Given:
The two sets are:
[tex]A=\{1,4\}[/tex]
[tex]B=\{2,3,5\}[/tex]
To find:
The [tex]A\times B[/tex] and the number of relations from A to B.
Solution:
If A and B are two sets, then
[tex]A\times B=\{(x,y)|x\in A, y\in B\}[/tex]
We have,
[tex]A=\{1,4\}[/tex]
[tex]B=\{2,3,5\}[/tex]
Then,
[tex]A\times B=\{(1,2),(1,3),(1,5),(4,2),(4,3),(4,5)\}[/tex]
If number of elements in set A is m and the number of element in set B is n, then the number of relations from A to B is [tex]2^{m\times n}[/tex].

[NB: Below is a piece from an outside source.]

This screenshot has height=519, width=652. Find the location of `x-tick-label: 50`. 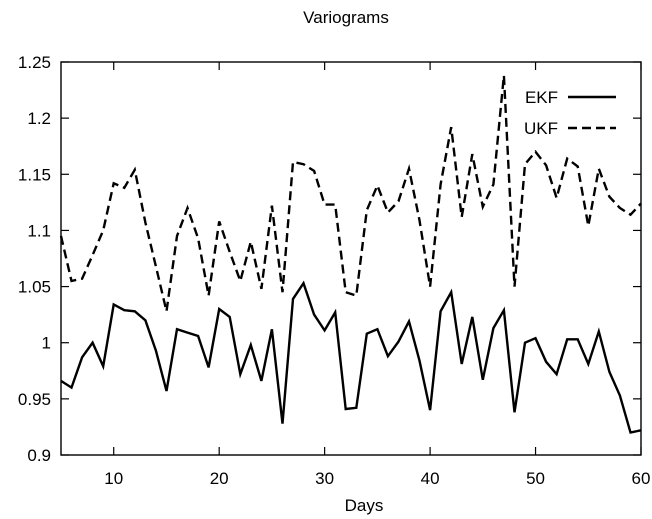

x-tick-label: 50 is located at coordinates (536, 478).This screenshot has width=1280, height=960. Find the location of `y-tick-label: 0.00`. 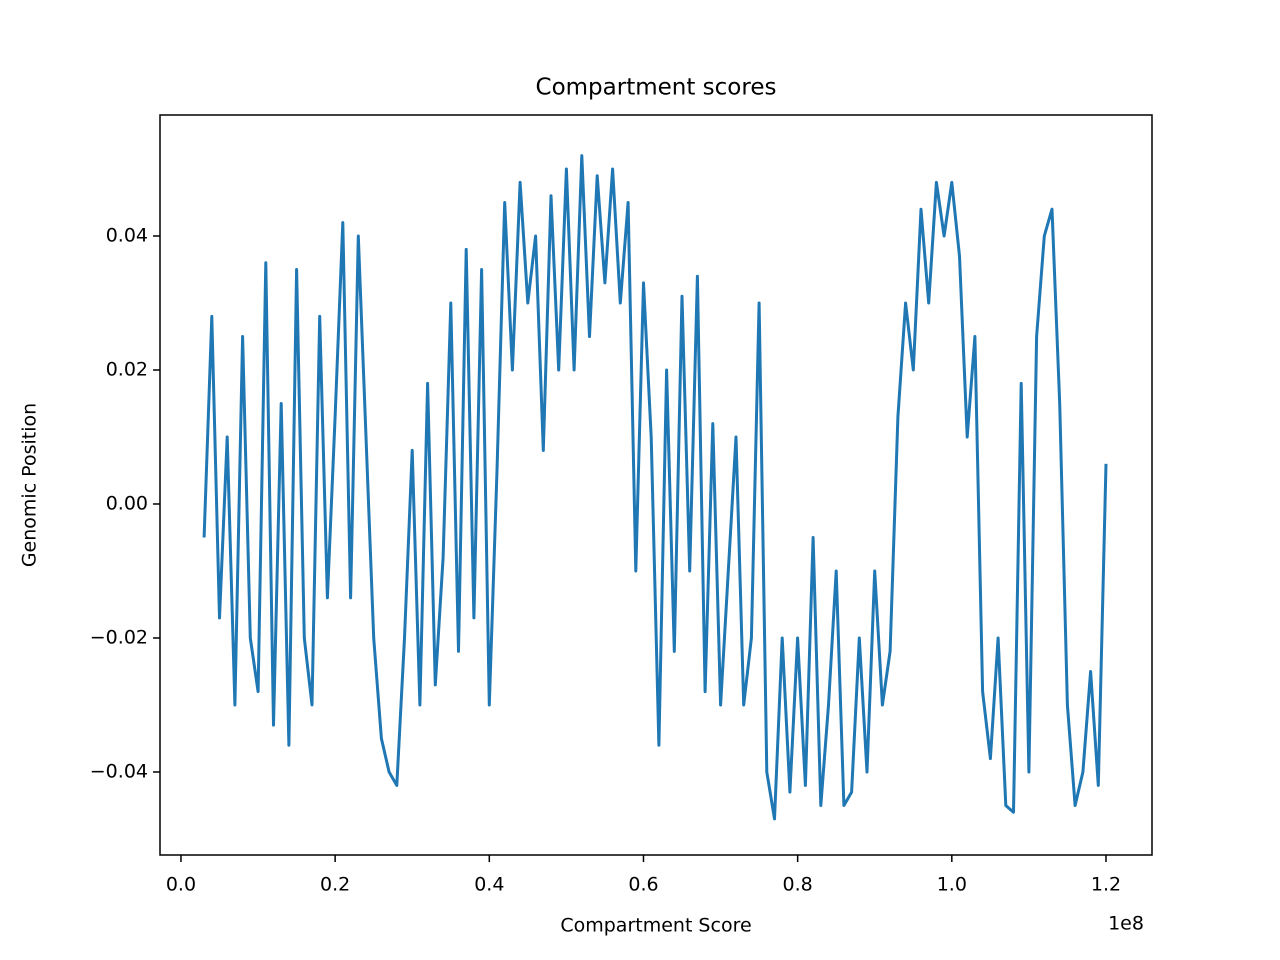

y-tick-label: 0.00 is located at coordinates (127, 503).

From the given sets, it is clear that,
The number of elements in set A = 2
The number of elements in set B = 3
Now, the number of relations from A to B is:
[tex]2^{m\times n}=2^{2\times 3}[/tex]
[tex]2^{m\times n}=2^{6}[/tex]
[tex]2^{m\times n}=64[/tex]
Therefore, the required relation is [tex]A\times B=\{(1,2),(1,3),(1,5),(4,2),(4,3),(4,5)\}[/tex] and the number of relations from A to B is 64.